Section 13(b)(2)(A) of the Exchange Act requires issuers to "make and keep books, records, and accounts, which, in reasonable detail, accurately and fairly reflect the transactions and dispositions of the assets of the issuer." Section 13(b)(2)(B) of the Exchange Act requires issuers to devise and maintain a system of internal accounting controls sufficient to provide reasonable assurances that transactions are recorded as necessary to permit the preparation of financial statements in conformity with GAAP and to maintain the accountability of assets. No showing of scienter is necessary to establish a violation of Section 13(b). See SEC v. World-Wide Coin Investments, Ltd., et al., 567 F. Supp. 724, 749-51 (N.D. Ga. 1983).

Pinnacle's improper accrual for and capitalization of certain professional fee costs billed by its outside consultants, software costs, employee bonuses and other general and administrative expenses relating to the Motorola Acquisition made its internal accounting records inaccurate in the manner in which they reflected Pinnacle's assets, liabilities and operating expenses. Pinnacle's failure to maintain records that accurately accounted for its assets, liabilities and certain expenses violated Sections 13(b)(2)(A) and 13(b)(2)(B) of the Exchange Act.


Based on the foregoing, the Commission finds that Pinnacle violated Sections 13(a), 13(b)(2)(A) and 13(b)(2)(B) of the Exchange Act and Rules 12b-20, 13a-1 and 13a-13 thereunder.


Based on the foregoing, the Commission deems it appropriate to accept Pinnacle's Offer of Settlement and impose the sanctions agreed to therein.

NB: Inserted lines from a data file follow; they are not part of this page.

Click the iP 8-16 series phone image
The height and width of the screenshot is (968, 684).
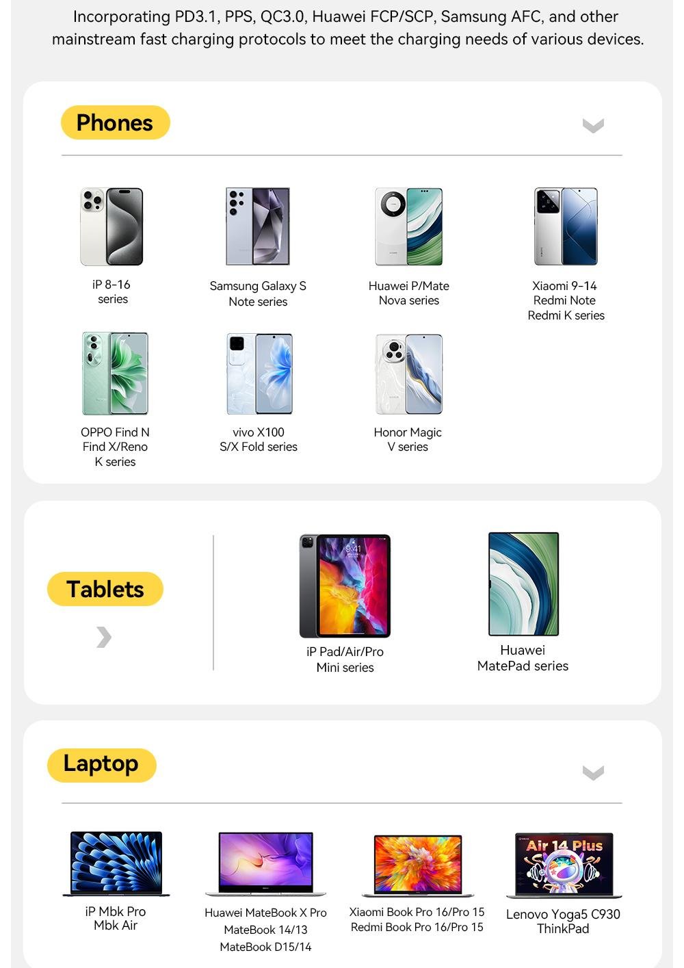click(111, 226)
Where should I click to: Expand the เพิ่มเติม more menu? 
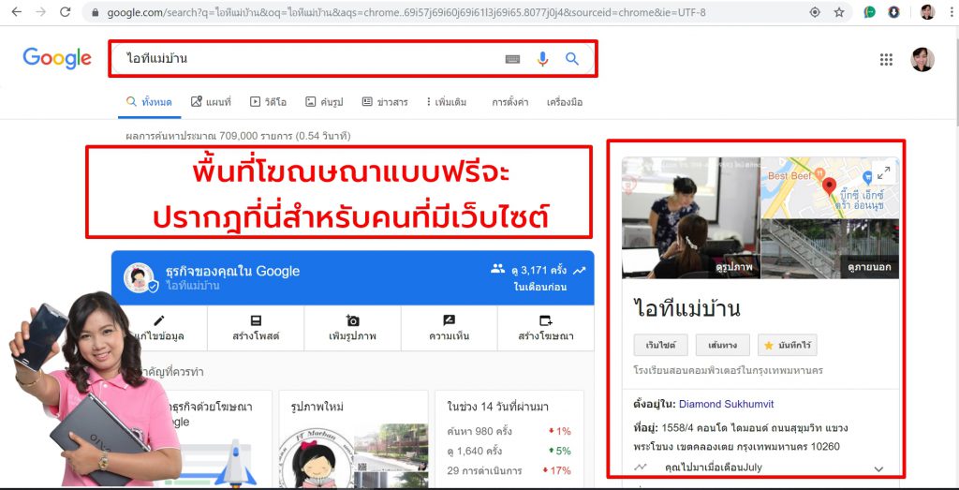pos(446,102)
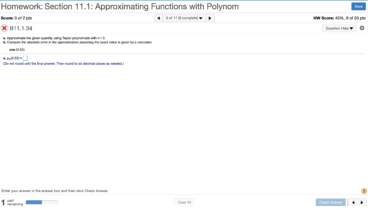Open the settings gear icon
This screenshot has height=210, width=368.
coord(362,28)
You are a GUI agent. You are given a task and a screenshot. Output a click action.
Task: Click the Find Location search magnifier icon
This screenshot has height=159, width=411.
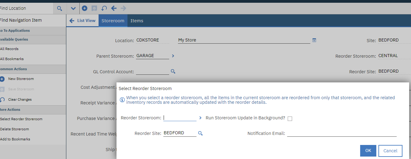(60, 9)
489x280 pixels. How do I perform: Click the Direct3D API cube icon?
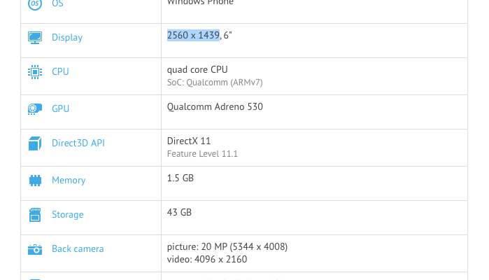[34, 144]
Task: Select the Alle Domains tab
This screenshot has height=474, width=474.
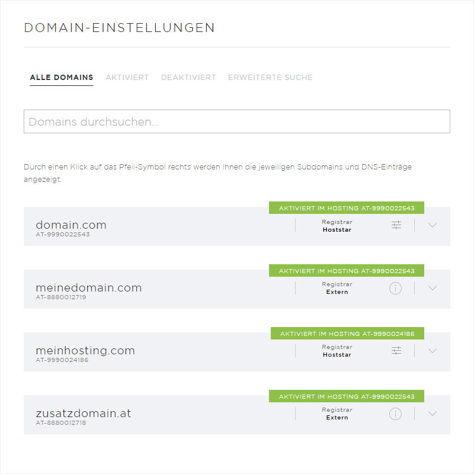Action: pyautogui.click(x=62, y=78)
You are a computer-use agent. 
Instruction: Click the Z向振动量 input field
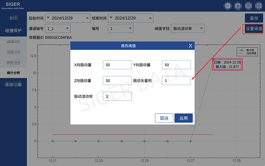(117, 80)
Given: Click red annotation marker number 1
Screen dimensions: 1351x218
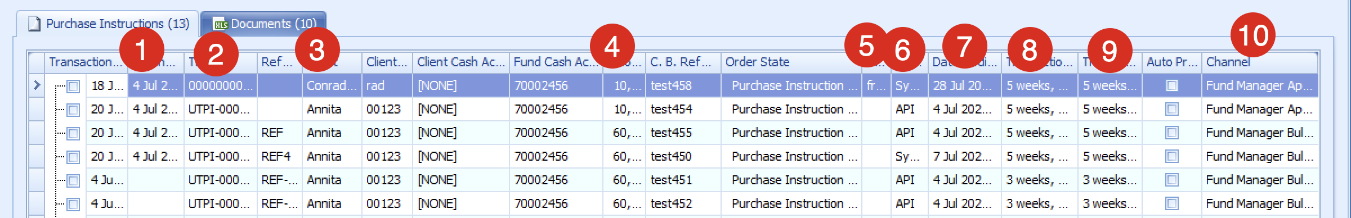Looking at the screenshot, I should pyautogui.click(x=142, y=49).
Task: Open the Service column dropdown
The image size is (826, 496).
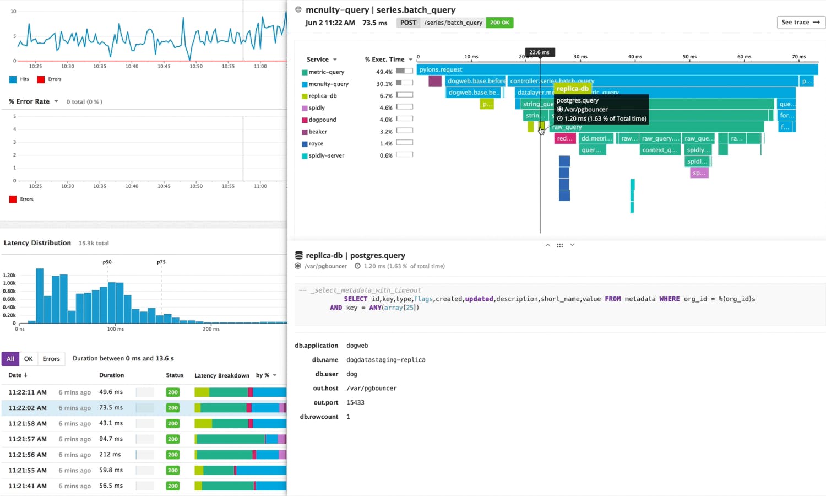Action: pyautogui.click(x=335, y=60)
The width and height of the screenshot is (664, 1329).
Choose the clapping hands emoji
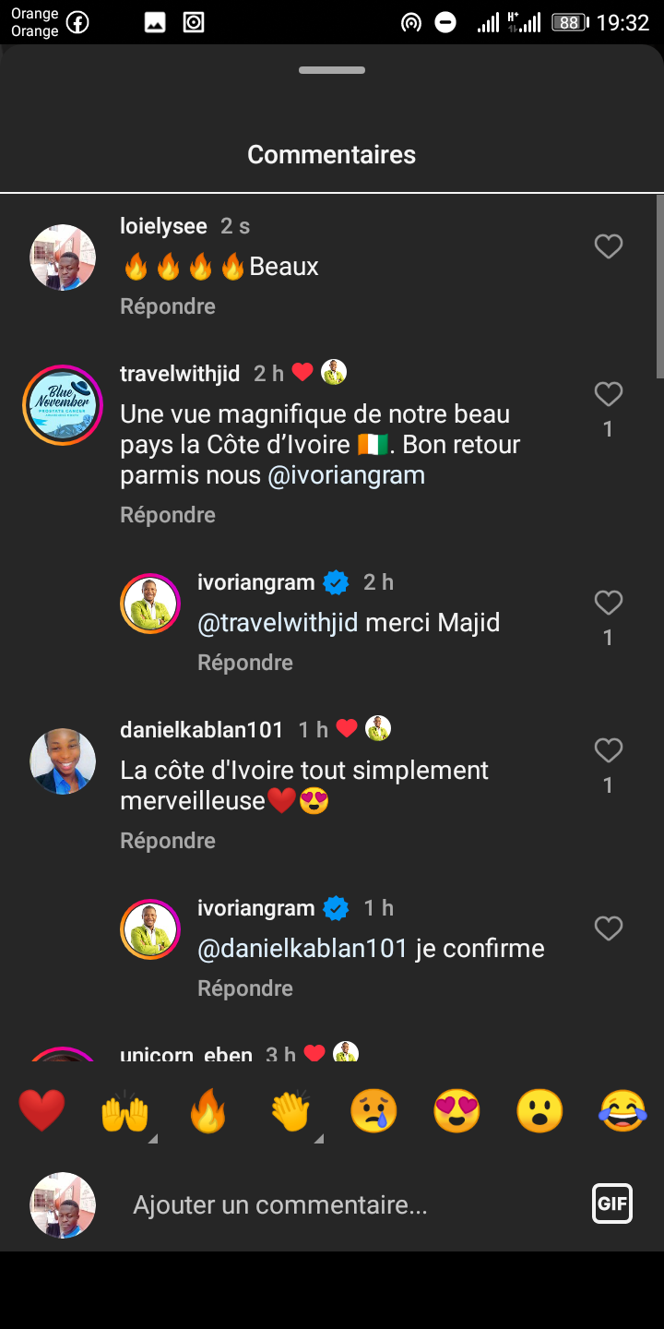coord(291,1110)
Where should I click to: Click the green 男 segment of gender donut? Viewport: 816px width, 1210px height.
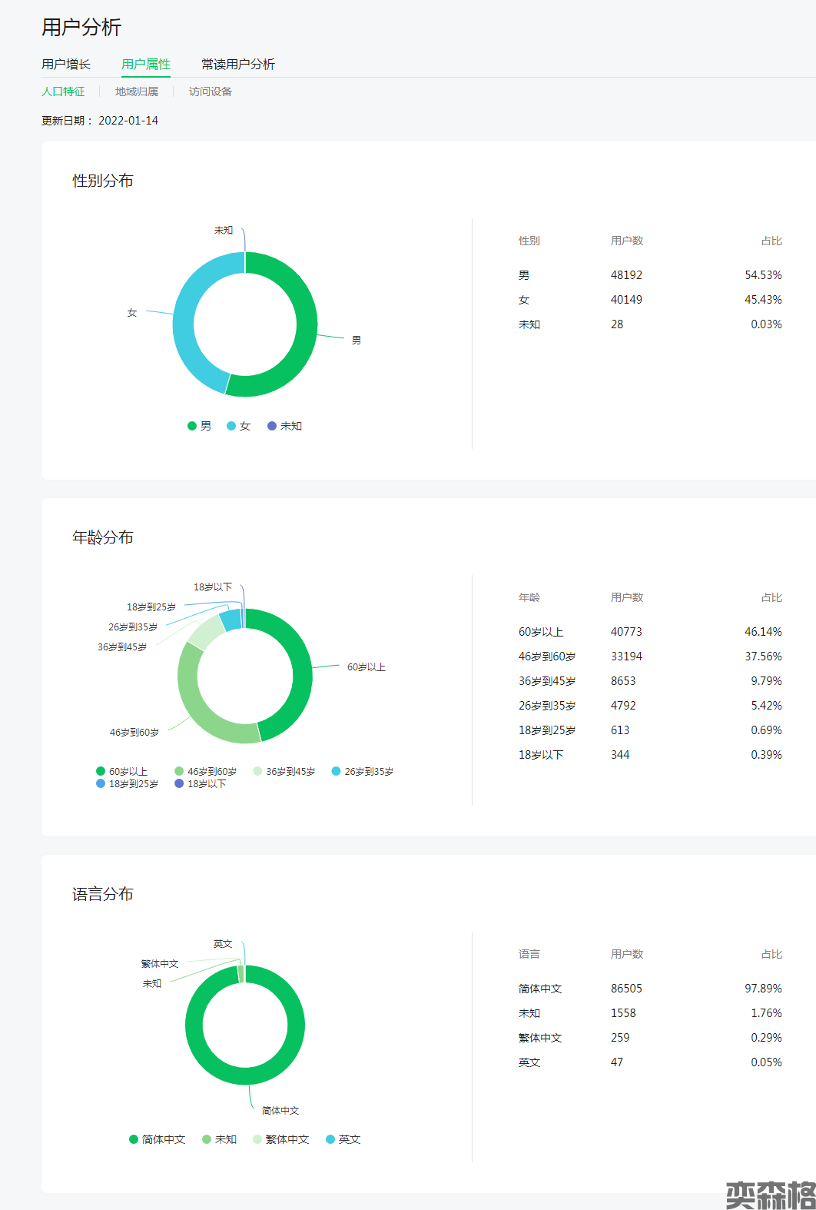(304, 338)
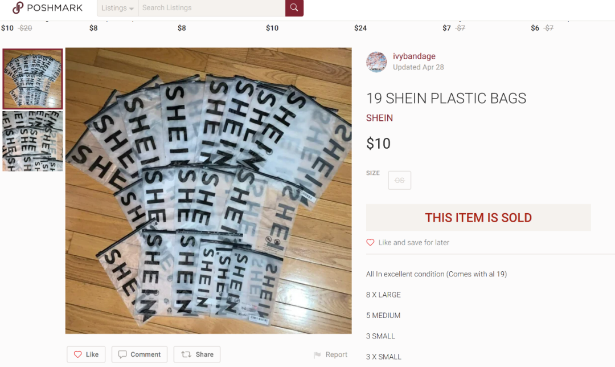This screenshot has height=367, width=615.
Task: Click the Share arrows icon
Action: click(186, 354)
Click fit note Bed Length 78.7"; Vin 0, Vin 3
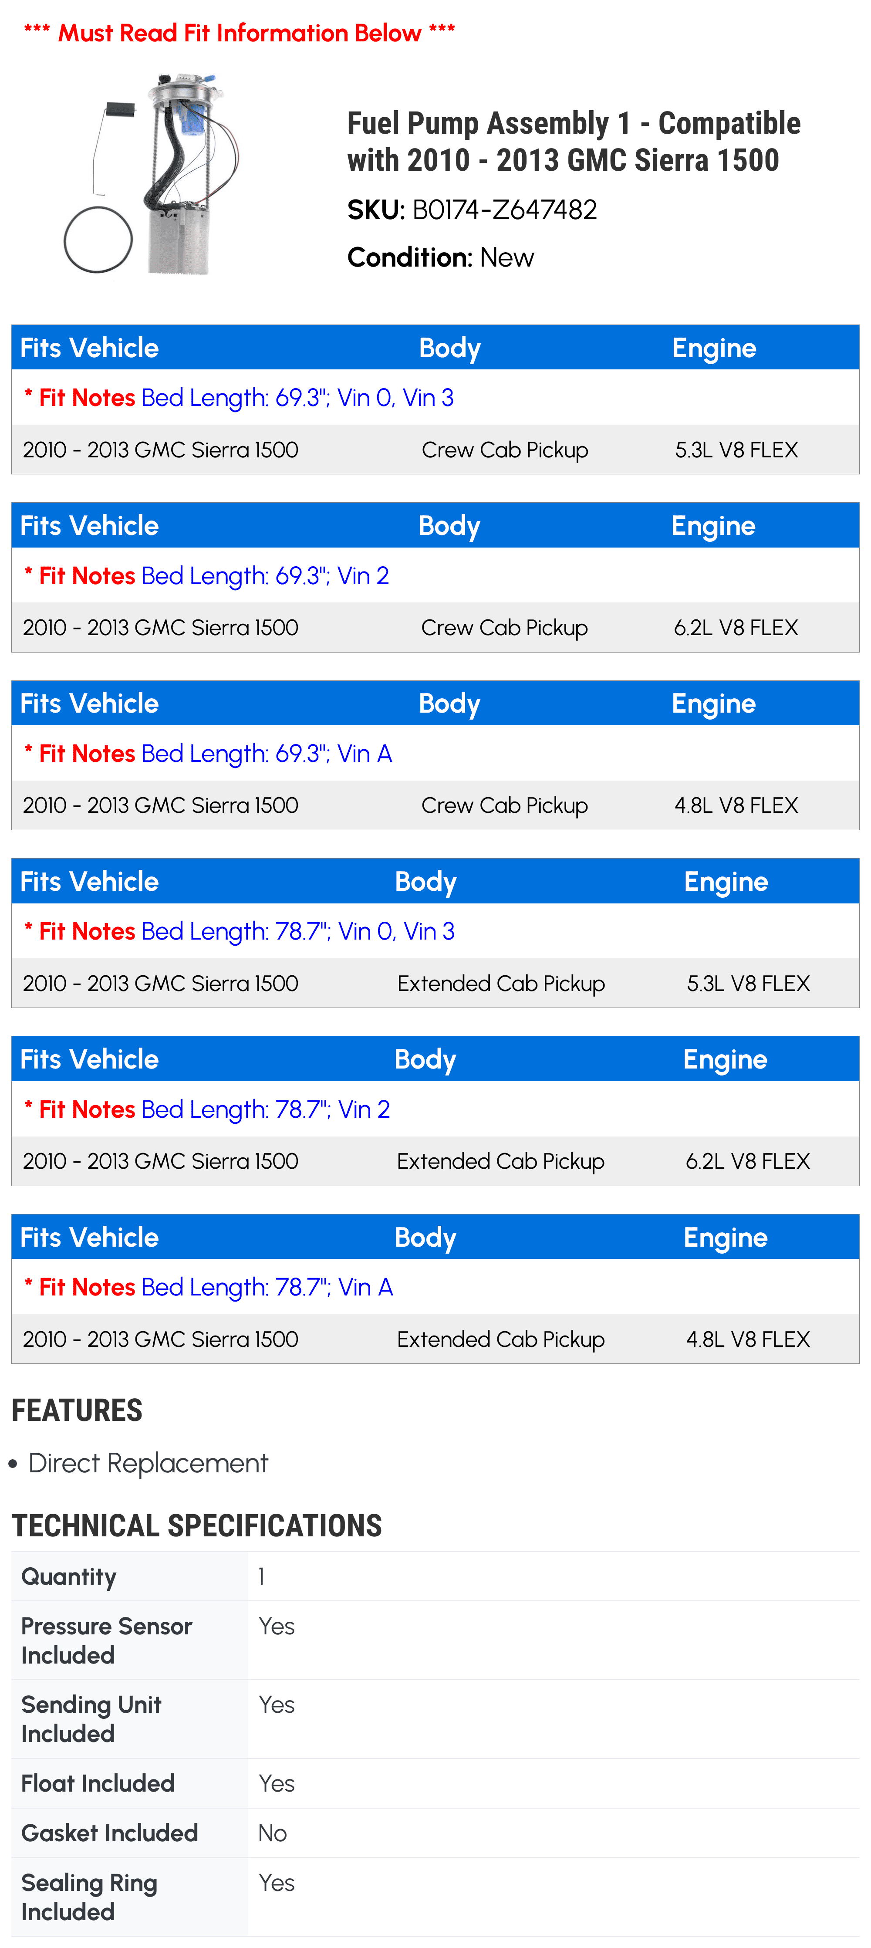Image resolution: width=871 pixels, height=1948 pixels. tap(298, 932)
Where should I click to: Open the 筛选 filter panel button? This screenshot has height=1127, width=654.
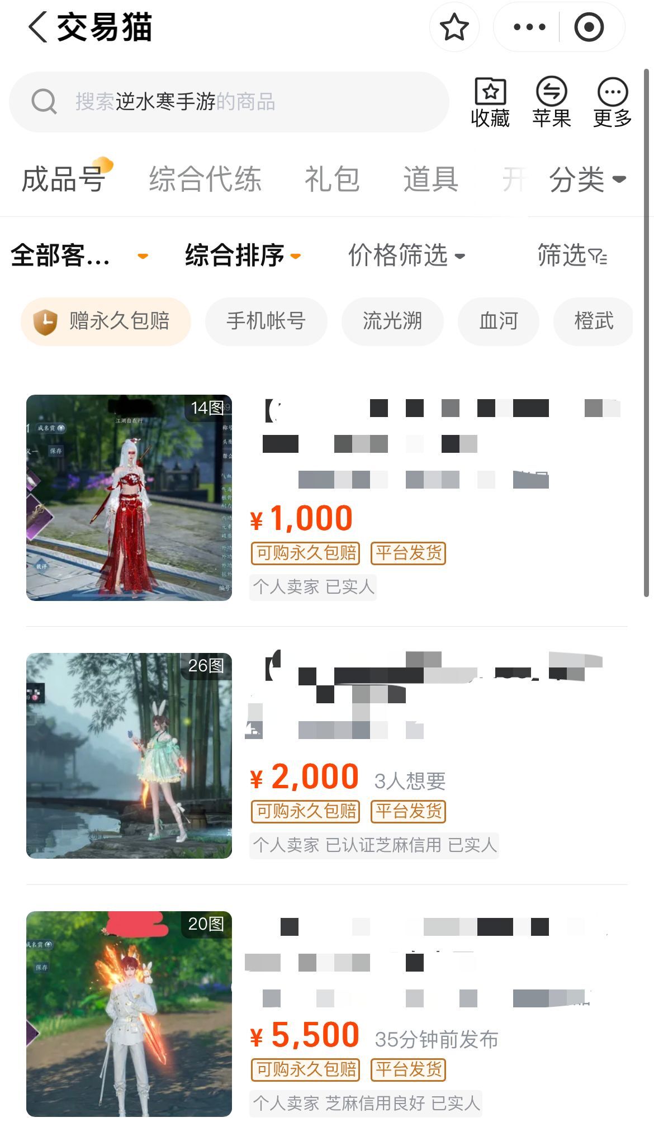[x=572, y=255]
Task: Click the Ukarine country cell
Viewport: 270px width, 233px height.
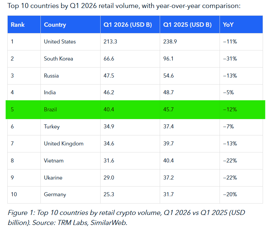Action: [53, 178]
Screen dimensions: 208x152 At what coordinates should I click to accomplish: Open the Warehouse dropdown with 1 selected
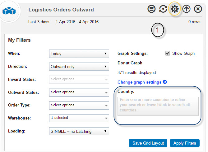(x=79, y=118)
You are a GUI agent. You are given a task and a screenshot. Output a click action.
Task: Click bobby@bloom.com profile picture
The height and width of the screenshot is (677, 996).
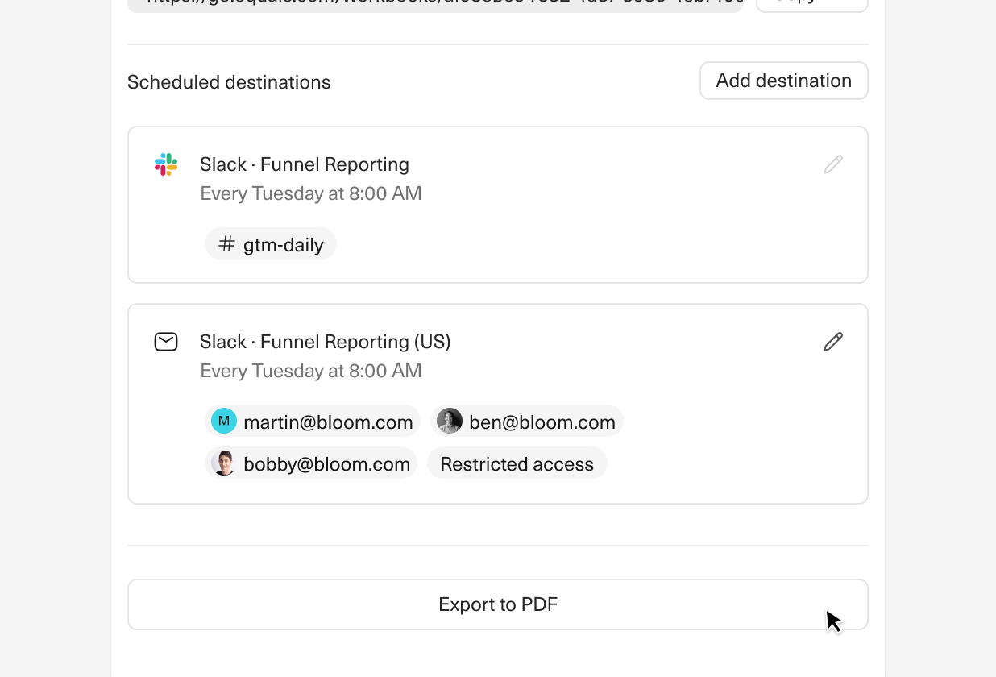223,463
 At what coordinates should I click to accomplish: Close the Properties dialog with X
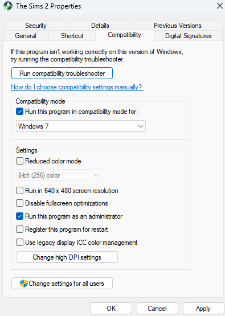(219, 6)
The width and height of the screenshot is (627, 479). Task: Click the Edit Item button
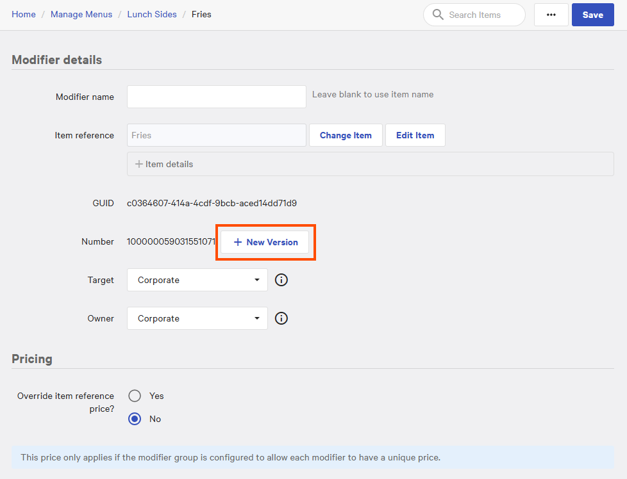415,135
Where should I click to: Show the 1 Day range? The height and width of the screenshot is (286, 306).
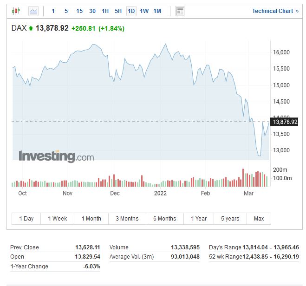pos(26,219)
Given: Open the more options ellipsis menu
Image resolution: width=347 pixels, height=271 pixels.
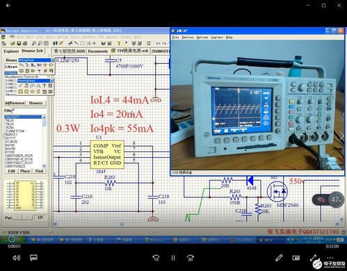Looking at the screenshot, I should [x=330, y=258].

A. That Pinnacle shall cease and desist from committing or causing any violation or any future violation of Sections 13(a), 13(b)(2)(A) and 13(b)(2)(B) of the Exchange Act and Rules 12b-20, 13a-1 and 13a-13 thereunder; and

B. That Pinnacle comply with its undertaking to, upon reasonable request by the Commission or its staff, and on reasonable notice and without service of a subpoena, provide documents or other information, and accept service and take all reasonable actions to make its officers, directors, employees and agents available to testify truthfully at any interview, investigative testimony, deposition, judicial proceeding related to this Order or administrative proceeding arising as a result of the Commission's investigation entitled In the Matter of Pinnacle Holdings, Inc. This provision shall not be construed to waive applicable attorney-client, work product or other privileges recognized under federal law held by Pinnacle, its officers, directors, employees or agents, if asserted on a timely basis and in good faith.

By the Commission.

Jonathan G. Katz


1 The Commission's findings herein are made pursuant to Pinnacle's Offer of Settlement and are not binding on any other person or entity in this or any other proceeding.
2 Pinnacle's new auditor was retained to succeed its former auditor, which had audited Pinnacle's financial statements from 1995, the date of the company's inception ("former auditor").
3 On April 26, 2001, Pinnacle filed an amended Form 10-K for the year ended December 31, 1999, and on May 4, 2001, Pinnacle filed amended Forms10-Q for the quarters ended September 30, 1999, March 31, 2000, June 30, 2000, and September 30, 2000.
4 As described in the amended Form 8-K filed by Pinnacle on April 26, 2001, Pinnacle's former auditor disagreed with Pinnacle's decision, in its restatement, to expense costs previously capitalized in 1999 as direct costs in the Motorola Acquisition.
5 Pinnacle's reported earnings before interest, taxes, depreciation and amortization ("EBITDA"), is used in calculating compliance with certain covenants in a Senior Credit Facility to which Pinnacle is a party. Under the agreement, Pinnacle was not allowed to permit the ratio of senior debt to annualized EBITDA to exceed certain amounts, as defined in the agreement. In addition, as a result of the restated financial statements, Pinnacle's EBITDA, a pro forma measure of earnings used by Pinnacle's lenders, analysts and investors, was reduced by amounts of between five percent and fifteen percent for each of Pinnacle's five quarters between and including the quarter ended September 30, 1999 and the quarter ended September 30, 2000.
6 As noted earlier, at least $24 million of the liabilities were improperly established.